Beide Teams hatten jeweils alle drei Heimspiele gewonnen, deshalb kam es zu dem, was die Amerikaner die beiden schönsten Worte im Profisport nennen: Spiel sieben! Eine Entscheidungspartie um den Einzug in die zweite Runde gegen die Boston Celtics; das Team mit der deutlich besten Bilanz (64:18) der NBA-Saison. “Spiel sieben, auswärts: Die Jungs freuen sich darauf”, sagte Mosley, der bekannt ist dafür, die Entwicklung dem kurzfristigen Erfolg vorzuziehen: “Daran können wir wachsen, daraus können wir lernen.”
Also dann, Spiel sieben, das Rätsel an Orlando war, neben dem Umgang mit dem Höllenlärm: Wie soll man Mitchell stoppen, der in Spiel sechs 50 Punkte erzielt hatte und im Schlussviertel alle 18 Zähler seines Teams? Soll man, und diese Frage gibt es schon seit Michael-Jordan-Zeiten, Mitchell mit zwei oder drei Gegenspielern attackieren – aber dafür seine Mitspieler unbewacht lassen? Oder sollte man sämtliche Passwege zuzustellen und Mitchell somit auffordern: Okay, dann versuche doch mal, es alleine zu richten! Es gibt kein gut und schlecht, es gibt nur hinterher das Urteil hat funktioniert oder hat nicht funktioniert.
Mosley probierte es mit der Fußball-Jugendtrainer-Taktik: Er beauftragte Suggs, Mitchell überallhin zu folgen, notfalls bis zur Toilette. Das funktionierte – bis es nicht mehr funktionierte. Man kann Mosley vorwerfen, dass er keine Variante bot, als es nicht mehr klappte. Dass er in der Offensive allzu sehr darauf hoffte, dass einer seiner drei Jungstars schon wieder treffen würde. Dass er den erfahrenen und in diesen Momenten oft treffsicheren Joe Ingles (57 Playoff-Partien) oder seinen emotionalen Anführer Moritz Wagner in der Krise auf der Bank ließ.
Ein Gedanke dazu: Mosley, der seinen Vertrag kürzlich bis 2028 verlängert hat, ließ seine jungen Akteure ganz bewusst auf dem Parkett, damit sie diese Erfahrung machen – entweder als “Schau’ mal, wir können Spiel sieben in fremder Halle gewinnen” oder “So fühlt sich das an, wenn man Spiel sieben verliert”. Mosley will einen Titelkandidaten formen, mit Banchero, Wagner und Suggs im Zentrum; und wer die Karrieren der ganz großen Gewinner dieser Sportart kennt, der weiß, dass es gerade die bitteren Niederlagen für Jordan (1990 gegen die Detroit Pistons) oder James (die Finalserie 2011 gegen die Dallas Mavericks von Dirk Nowitzki) waren, die sie erst zu Champions wachsen ließen.
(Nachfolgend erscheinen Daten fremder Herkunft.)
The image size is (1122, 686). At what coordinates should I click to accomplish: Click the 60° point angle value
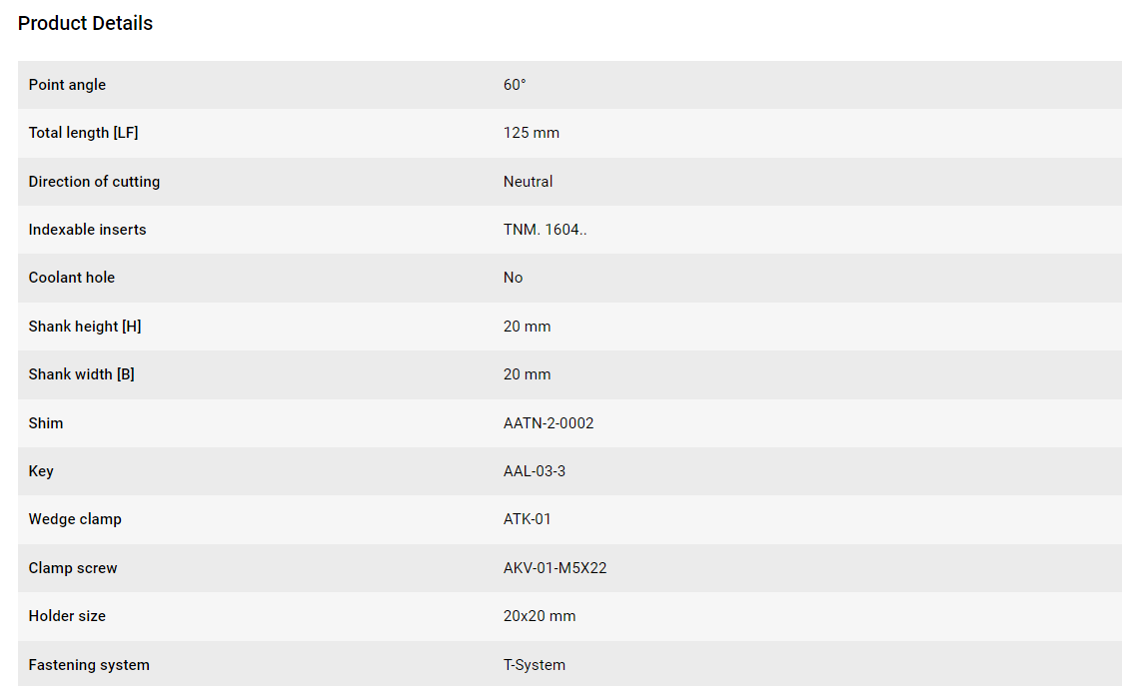point(515,85)
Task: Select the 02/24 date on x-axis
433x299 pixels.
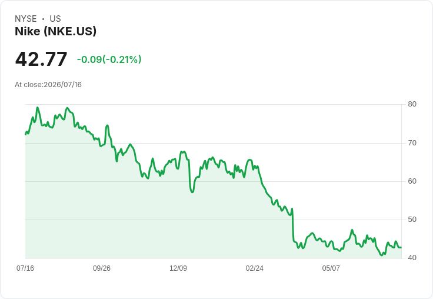Action: click(x=255, y=268)
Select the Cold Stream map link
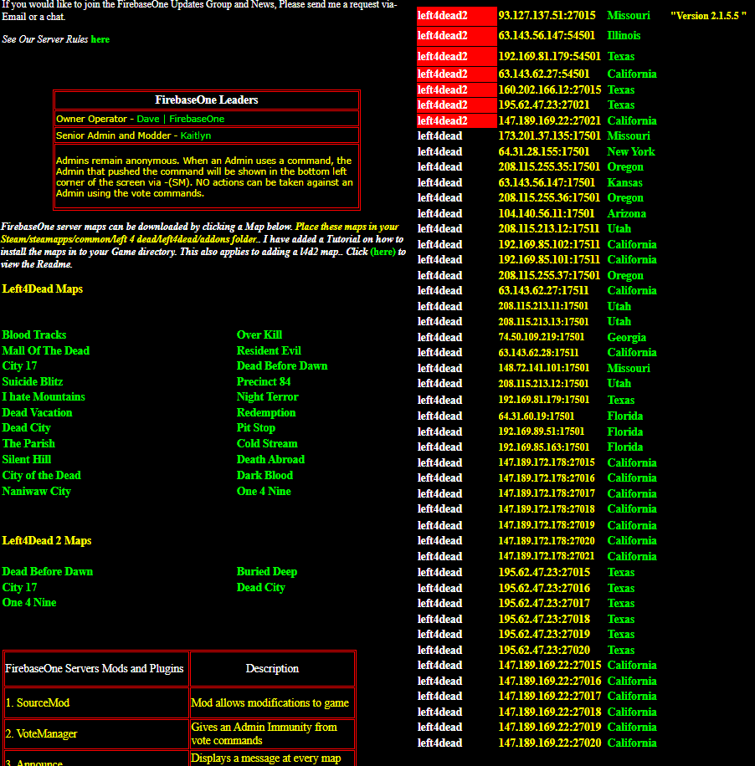 coord(267,443)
“Ich habe gelernt, wie mental dieses Spiel ist, welche Auf und Ab es in einer Serie geben kann; wie man das auswärts noch verlieren kann”, sagte Wagner danach: “Es ist schlimm, dass eine Saison so endet, das tut wirklich weh; ich habe schon das Gefühl, dass ich mein Team ein bisschen im Stich gelassen habe.” Er wirkte traurig, gewiss, sein Blick sagte aber etwas anderes. Wer ihn in diesem Moment sah, in den Katakomben nach der Niederlage in Spiel sieben, der wusste: Das war’s. Wagner wird so ziemlich alles tun, um das nie wieder erleben zu müssen.